* _TASK INPUTS_
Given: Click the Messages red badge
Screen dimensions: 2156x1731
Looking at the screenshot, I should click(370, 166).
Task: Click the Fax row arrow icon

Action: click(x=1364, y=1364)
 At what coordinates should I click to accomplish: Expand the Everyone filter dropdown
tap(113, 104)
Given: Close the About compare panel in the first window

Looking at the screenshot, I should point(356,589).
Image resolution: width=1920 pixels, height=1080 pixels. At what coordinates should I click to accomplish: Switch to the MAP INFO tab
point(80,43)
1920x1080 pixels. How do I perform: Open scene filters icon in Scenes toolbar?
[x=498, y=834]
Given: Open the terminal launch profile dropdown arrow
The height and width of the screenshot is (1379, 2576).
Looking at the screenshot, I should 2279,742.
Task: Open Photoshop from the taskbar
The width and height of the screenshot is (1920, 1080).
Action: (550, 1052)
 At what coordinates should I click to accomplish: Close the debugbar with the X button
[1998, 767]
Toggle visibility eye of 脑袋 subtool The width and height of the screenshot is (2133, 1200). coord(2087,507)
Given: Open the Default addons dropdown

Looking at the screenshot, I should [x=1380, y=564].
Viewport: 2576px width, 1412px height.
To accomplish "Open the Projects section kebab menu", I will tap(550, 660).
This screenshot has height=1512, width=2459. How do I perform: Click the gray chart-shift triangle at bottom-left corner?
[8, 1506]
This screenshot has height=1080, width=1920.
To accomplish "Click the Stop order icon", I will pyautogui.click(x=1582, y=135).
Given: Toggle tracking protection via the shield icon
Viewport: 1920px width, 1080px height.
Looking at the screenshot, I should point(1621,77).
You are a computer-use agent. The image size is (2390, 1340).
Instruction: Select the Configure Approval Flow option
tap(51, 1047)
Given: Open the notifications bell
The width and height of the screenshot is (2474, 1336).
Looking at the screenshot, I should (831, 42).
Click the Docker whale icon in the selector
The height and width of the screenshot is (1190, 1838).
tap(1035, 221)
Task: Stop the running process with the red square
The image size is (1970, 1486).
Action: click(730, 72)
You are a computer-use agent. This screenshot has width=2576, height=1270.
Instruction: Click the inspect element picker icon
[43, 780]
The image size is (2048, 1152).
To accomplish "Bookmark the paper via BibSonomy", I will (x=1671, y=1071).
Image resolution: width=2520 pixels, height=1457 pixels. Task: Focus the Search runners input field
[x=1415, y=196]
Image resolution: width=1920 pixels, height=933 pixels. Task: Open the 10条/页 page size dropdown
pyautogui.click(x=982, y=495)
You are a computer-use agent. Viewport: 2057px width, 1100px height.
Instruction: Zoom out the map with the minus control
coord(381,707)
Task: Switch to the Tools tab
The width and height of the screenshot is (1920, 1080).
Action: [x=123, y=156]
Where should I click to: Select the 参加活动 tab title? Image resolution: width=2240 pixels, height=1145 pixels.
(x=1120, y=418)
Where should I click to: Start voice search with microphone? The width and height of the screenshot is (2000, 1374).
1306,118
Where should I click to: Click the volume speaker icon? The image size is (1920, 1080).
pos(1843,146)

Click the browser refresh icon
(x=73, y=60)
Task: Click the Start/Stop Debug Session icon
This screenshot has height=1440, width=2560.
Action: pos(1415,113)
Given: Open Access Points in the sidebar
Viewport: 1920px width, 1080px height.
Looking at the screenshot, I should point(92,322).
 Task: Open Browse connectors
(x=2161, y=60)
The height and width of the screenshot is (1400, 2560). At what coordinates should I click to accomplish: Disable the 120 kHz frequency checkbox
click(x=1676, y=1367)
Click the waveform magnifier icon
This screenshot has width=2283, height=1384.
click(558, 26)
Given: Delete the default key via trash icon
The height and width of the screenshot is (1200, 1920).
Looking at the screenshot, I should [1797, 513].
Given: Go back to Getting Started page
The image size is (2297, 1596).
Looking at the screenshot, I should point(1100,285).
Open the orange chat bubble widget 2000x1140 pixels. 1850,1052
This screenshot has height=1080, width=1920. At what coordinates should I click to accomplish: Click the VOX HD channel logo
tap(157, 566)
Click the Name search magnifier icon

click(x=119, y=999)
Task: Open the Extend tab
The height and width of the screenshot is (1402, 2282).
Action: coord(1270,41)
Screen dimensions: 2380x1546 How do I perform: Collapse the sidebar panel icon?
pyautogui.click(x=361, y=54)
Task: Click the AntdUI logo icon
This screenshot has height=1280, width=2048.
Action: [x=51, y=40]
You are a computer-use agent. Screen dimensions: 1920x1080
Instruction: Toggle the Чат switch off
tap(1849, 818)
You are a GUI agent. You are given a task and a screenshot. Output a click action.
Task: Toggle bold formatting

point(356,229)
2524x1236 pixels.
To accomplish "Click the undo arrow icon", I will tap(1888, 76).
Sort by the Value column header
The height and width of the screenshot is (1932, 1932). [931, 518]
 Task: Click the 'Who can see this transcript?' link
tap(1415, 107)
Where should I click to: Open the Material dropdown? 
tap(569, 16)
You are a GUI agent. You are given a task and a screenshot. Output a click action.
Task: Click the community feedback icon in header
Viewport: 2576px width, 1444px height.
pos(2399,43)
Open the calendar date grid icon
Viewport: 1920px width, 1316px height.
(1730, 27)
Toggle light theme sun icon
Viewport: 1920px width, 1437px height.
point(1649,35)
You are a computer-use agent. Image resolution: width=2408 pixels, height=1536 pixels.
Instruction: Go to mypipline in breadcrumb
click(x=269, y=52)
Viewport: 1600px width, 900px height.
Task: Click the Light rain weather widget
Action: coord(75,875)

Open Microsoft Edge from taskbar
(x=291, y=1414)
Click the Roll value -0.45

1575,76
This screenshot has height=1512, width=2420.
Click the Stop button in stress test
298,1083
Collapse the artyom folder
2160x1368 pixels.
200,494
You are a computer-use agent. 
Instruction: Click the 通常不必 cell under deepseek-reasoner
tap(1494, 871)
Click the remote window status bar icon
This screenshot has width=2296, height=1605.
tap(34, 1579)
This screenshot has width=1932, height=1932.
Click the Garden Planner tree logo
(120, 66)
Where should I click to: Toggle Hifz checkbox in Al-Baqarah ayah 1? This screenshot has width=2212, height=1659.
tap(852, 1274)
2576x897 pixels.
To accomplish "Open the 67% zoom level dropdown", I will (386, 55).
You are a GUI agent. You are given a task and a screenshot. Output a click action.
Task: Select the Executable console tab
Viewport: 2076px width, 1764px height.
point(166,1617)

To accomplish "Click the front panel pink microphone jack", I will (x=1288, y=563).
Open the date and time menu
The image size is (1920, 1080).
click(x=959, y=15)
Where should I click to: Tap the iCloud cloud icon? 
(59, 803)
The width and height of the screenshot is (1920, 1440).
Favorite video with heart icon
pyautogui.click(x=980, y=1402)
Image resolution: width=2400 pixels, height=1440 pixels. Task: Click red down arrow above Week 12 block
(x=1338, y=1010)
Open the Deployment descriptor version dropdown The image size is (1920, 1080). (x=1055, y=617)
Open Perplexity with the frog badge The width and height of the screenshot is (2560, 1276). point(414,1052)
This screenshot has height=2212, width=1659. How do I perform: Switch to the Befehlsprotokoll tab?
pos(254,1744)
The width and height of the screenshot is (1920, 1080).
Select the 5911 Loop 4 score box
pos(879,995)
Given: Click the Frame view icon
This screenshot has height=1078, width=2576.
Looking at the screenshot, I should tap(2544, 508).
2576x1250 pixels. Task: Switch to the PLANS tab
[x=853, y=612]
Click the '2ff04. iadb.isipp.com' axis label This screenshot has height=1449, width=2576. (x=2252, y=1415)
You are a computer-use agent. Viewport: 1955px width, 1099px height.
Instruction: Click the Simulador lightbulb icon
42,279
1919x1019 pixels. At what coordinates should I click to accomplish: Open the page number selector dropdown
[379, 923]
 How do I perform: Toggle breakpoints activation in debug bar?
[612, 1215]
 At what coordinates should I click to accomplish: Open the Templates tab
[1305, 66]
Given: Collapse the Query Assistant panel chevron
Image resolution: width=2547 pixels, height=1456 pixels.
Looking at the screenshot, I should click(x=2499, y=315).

* _WHAT YOU NEED TO DO_
When you reach the line containing "Given: Delete the default key via trash icon" in the data above, start copying exactly, and stop after the line containing "You are a computer-use agent. Image".

* _RESPONSE AREA_
Given: Delete the default key via trash icon
The height and width of the screenshot is (1200, 1920).
Looking at the screenshot, I should [1797, 513].
Given: Go back to Getting Started page
The image size is (2297, 1596).
Looking at the screenshot, I should point(1100,285).
Open the orange chat bubble widget 2000x1140 pixels. 1850,1052
This screenshot has height=1080, width=1920. At what coordinates should I click to accomplish: Click the VOX HD channel logo
tap(157, 566)
Click the Name search magnifier icon

click(x=119, y=999)
Task: Open the Extend tab
The height and width of the screenshot is (1402, 2282).
Action: coord(1270,41)
Screen dimensions: 2380x1546 How do I perform: Collapse the sidebar panel icon?
pyautogui.click(x=361, y=54)
Task: Click the AntdUI logo icon
This screenshot has height=1280, width=2048.
Action: [x=51, y=40]
You are a computer-use agent. Screen dimensions: 1920x1080
Instruction: Toggle the Чат switch off
tap(1849, 818)
You are a GUI agent. You are given a task and a screenshot. Output a click action.
Task: Toggle bold formatting

point(356,229)
2524x1236 pixels.
To accomplish "Click the undo arrow icon", I will tap(1888, 76).
Sort by the Value column header
The height and width of the screenshot is (1932, 1932). [931, 518]
 Task: Click the 'Who can see this transcript?' link
tap(1415, 107)
Where should I click to: Open the Material dropdown? 
tap(569, 16)
You are a GUI agent. You are given a task and a screenshot. Output a click action.
Task: Click the community feedback icon in header
Viewport: 2576px width, 1444px height.
pos(2399,43)
Open the calendar date grid icon
Viewport: 1920px width, 1316px height.
(1730, 27)
Toggle light theme sun icon
Viewport: 1920px width, 1437px height.
point(1649,35)
You are a computer-use agent. Image resolution: width=2408 pixels, height=1536 pixels.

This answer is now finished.